Sekalipun gelar "abbas" dalam Gereja Barat sekarang ini tidak lagi diberikan kepada orang-orang selain para kepala biara, di Timur gelar arkimandrit diberikan kepada para imam "monastik" (imam yang selibat), sekalipun bukan merupakan anggota sebuah biara, sebagai penghargaan atas pengabdiannya, mirip dengan gelar monsignor dalam Ritus Latin di Gereja Katolik. Dalam Gereja Ortodoks Rusia, hanya biarawan yang diizinkan menjadi abbas atau arkimandrit. Imam-imam yang beristri diangkat ke jenjang sama sebagai Protopresbiter. Tidak ada imam "selibat" yang bukan biarawan dalam Gereja Rusia, dengan pengecualian untuk imam-imam menikah yang sudah menduda. Sejak era Ratu Katerina II jenjang abbas dan arkimandrit diberikan sebagai gelar kehormatan dalam Gereja Rusia, dan boleh diberikan kepada semua biarawan, sekalipun bukan kepala biara.
Abbas Protestan
Dalam Gereja Injili Jerman gelar dalam Bahasa Jerman Abt (abbas) kadang-kadang diberikan, seperti gelar abbé di Prancis, sebagai gelar kehormatan, dan masih terus digunakan untuk menyapa pimpinan beberapa biara yang diubah pda masa Reformasi menjadi yayasan-yayasan pendidikan.
yang paling menonjol adalah Biara Loccum di Hanover, yang didirikan sebagai sebuah biara Sistersianpada 1163 oleh Count Wilbrand dari Hallermund, dan direformasi pada 1593. Abbas dari Loccum, yang tetap membawa-bawa tongkat gembala, menduduki posisi tertinggi dari seluruh rohaniwan di Hanover, dan secara ex officio merupakan anggota konsistori kerajaan. Struktur pemerintahan biara itu terdiri atas Abbas, prior dan "komunitas" para Stiftsherren (kanon).
Dalam Gereja Inggris, Uskup Norwich, dengan dekret kerajaan yang dikeluarkan Raja Henry VIII, juga diberi gelar kehormatan sebagai "Abbas St. Benet." Gelar ini bermula sejak pemisahan Inggris dari Tahta Keuskupan Roma, tatkala Raja henry, sebagai kepala tertinggi dari gereja mandiri yang baru berdiri itu, menyita seluruh biara, kecuali biara St.

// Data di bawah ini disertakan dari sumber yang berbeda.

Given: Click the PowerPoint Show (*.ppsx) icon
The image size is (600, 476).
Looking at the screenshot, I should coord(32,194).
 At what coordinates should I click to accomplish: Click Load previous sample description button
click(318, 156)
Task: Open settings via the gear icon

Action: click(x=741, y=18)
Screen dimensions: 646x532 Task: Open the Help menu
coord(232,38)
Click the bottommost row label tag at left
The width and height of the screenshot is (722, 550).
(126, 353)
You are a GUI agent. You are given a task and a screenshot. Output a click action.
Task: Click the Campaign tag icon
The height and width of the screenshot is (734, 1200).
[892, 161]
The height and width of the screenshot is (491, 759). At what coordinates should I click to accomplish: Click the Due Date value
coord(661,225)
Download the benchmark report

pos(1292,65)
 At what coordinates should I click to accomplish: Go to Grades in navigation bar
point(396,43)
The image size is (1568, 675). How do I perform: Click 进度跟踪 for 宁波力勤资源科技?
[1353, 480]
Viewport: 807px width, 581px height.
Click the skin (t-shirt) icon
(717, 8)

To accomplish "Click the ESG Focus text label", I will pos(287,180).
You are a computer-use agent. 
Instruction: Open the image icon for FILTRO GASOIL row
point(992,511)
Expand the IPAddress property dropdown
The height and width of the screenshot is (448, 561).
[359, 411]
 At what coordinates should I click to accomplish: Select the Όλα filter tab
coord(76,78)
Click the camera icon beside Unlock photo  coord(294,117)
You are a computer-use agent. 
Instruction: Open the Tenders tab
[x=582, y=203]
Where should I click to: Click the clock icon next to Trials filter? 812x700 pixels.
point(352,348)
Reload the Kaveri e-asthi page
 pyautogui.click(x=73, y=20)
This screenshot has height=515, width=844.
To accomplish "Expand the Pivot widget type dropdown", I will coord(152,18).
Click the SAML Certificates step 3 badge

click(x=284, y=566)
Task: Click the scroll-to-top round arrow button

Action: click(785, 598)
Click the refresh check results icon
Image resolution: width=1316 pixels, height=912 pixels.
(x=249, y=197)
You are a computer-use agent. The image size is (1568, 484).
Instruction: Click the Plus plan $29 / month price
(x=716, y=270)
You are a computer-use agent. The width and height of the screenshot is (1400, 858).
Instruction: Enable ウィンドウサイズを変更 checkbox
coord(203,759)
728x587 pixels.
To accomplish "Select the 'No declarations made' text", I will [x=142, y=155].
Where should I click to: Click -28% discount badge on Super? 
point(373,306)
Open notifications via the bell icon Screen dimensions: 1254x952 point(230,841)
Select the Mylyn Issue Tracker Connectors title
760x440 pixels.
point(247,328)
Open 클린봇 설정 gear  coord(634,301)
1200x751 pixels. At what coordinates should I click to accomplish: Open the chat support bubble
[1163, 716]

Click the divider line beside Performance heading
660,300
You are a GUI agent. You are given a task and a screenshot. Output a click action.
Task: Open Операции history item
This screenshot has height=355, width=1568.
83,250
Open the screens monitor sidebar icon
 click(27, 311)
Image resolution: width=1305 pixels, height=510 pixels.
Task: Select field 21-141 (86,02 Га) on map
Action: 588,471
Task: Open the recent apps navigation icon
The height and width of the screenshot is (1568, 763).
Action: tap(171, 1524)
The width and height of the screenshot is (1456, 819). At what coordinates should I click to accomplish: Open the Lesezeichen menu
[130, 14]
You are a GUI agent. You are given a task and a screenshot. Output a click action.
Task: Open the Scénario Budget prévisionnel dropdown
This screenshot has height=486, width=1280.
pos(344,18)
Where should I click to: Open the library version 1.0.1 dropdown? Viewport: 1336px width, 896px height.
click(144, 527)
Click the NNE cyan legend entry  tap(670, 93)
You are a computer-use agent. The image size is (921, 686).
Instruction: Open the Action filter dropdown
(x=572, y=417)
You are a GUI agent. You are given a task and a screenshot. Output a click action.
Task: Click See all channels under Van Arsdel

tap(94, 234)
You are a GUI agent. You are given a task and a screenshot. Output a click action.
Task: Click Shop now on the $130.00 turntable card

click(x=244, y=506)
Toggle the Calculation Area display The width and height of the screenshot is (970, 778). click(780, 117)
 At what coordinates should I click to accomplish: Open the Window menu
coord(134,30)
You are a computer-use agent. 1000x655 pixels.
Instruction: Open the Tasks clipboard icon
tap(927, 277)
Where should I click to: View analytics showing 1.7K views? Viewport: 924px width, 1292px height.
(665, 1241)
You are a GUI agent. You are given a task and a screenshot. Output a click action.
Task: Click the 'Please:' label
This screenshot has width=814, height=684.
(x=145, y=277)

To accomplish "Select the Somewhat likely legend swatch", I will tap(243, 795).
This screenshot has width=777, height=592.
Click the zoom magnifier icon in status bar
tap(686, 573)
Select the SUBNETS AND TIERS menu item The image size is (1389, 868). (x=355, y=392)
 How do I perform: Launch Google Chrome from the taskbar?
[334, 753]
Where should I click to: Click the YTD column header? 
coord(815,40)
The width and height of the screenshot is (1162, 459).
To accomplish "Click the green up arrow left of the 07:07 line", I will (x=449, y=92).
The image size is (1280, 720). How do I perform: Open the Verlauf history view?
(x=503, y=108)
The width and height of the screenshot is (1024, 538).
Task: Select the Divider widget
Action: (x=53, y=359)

Benet, karena abbas dan para biarawan di situ tidak berharta apa pun, dan hidup selayaknya pengemis, memecat Uskup Norwich saat itu dan menggantikannya dengan abbas St. Benet, oleh karenanya gelar ganda itu terus dipertahankan sampai sekarang.
Dari tahun 1106-1107 Masehi, seorang abbas Ortodoks Rusia bernama daniel melakukan perjalanan ziarah ke Tanah Suci dan mencatat pengalaman-pengalamannya. Buku hariannya itu banyak dibaca di seluruh Rusia, dan sekurang-kurangnya masih ada 75 salinan manuskrip yang bertahan.
Santo Yosef, Abbas Volokolamsk (1439–1515), menyusun sejumlah karya tulis berpengaruh menentang bidaah, dan mengenai disiplin monastik dan liturgis, serta filantropi Kristiani.
dalam serial Tales of Redwall, makhluk-makhluk Redwall dipimpin oleh seorang Abbas atau Abdis. Para "abbas" ini dipilih oleh para saudara dan saudari Redwall untuk melayani sebagai seorang superior dan untuk memperlihatkan kepedulian paternal. Sangat mirip dengan para abbas yang asli.